Reproduce every line of the records below word for word, leaving out the pictures.

[Dataset rows]
┄┄┄┄┄┄┄┄┄┄

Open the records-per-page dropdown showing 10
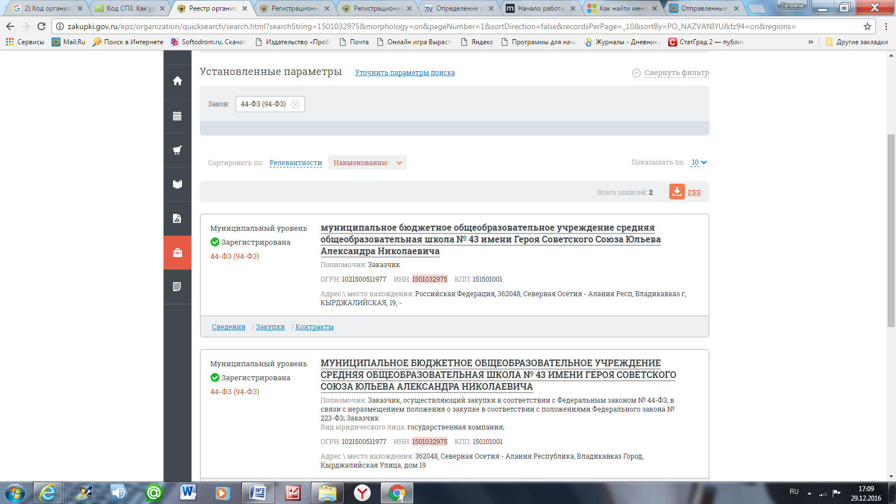The image size is (896, 504). [x=699, y=162]

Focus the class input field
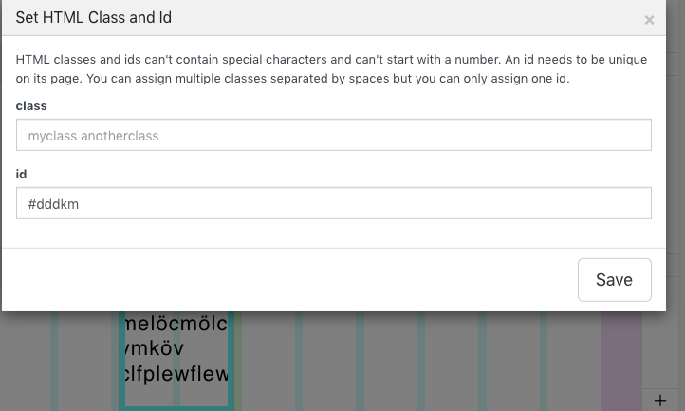pyautogui.click(x=333, y=136)
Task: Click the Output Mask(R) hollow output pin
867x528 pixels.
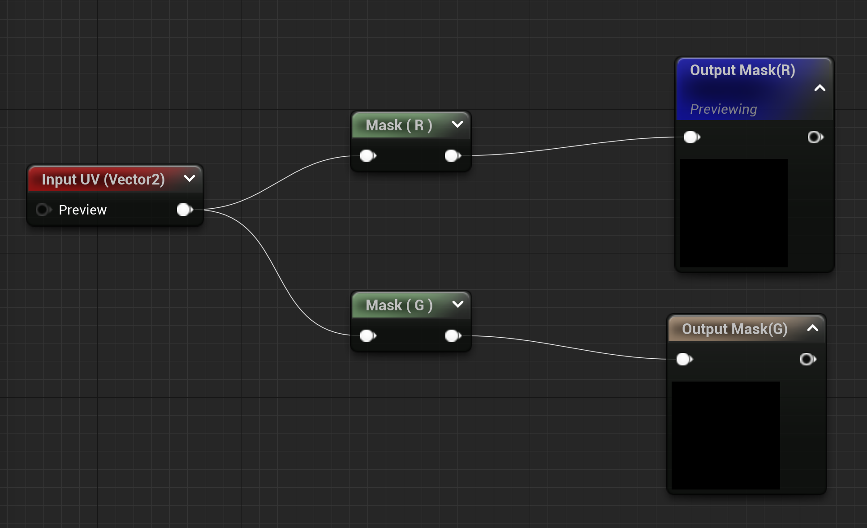Action: [x=815, y=137]
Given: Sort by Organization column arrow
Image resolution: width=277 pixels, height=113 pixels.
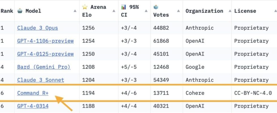Looking at the screenshot, I should (227, 11).
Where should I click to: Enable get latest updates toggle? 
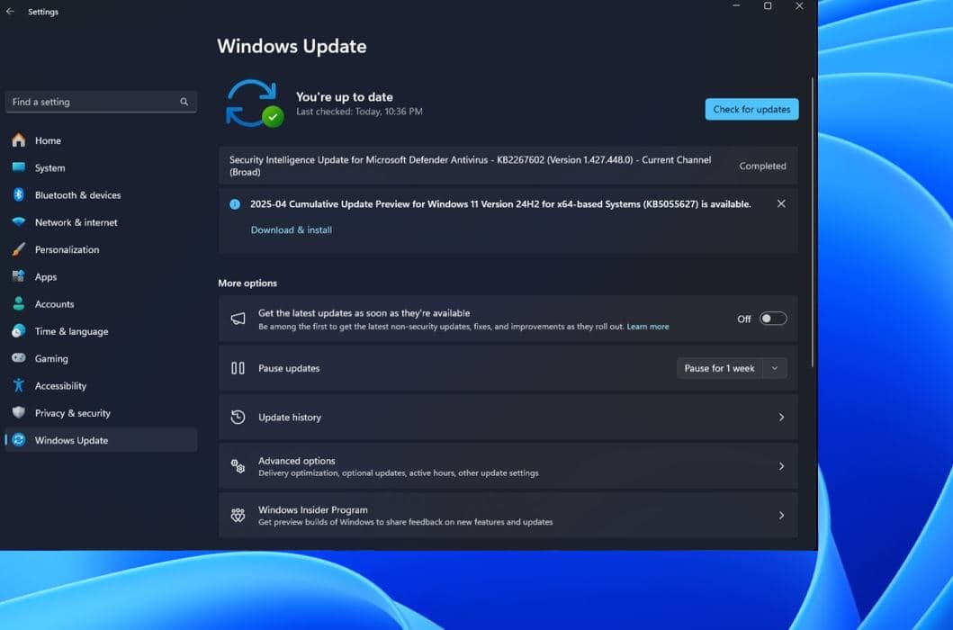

┄┄┄┄┄┄┄┄┄┄

**TASK OUTPUT**
Open the records-per-page dropdown showing 10
The image size is (896, 504). [x=699, y=162]

Focus the class input field
pyautogui.click(x=333, y=136)
Task: Click the Output Mask(R) hollow output pin
867x528 pixels.
Action: [x=815, y=137]
Given: Sort by Organization column arrow
Image resolution: width=277 pixels, height=113 pixels.
Looking at the screenshot, I should (227, 11).
Where should I click to: Enable get latest updates toggle? 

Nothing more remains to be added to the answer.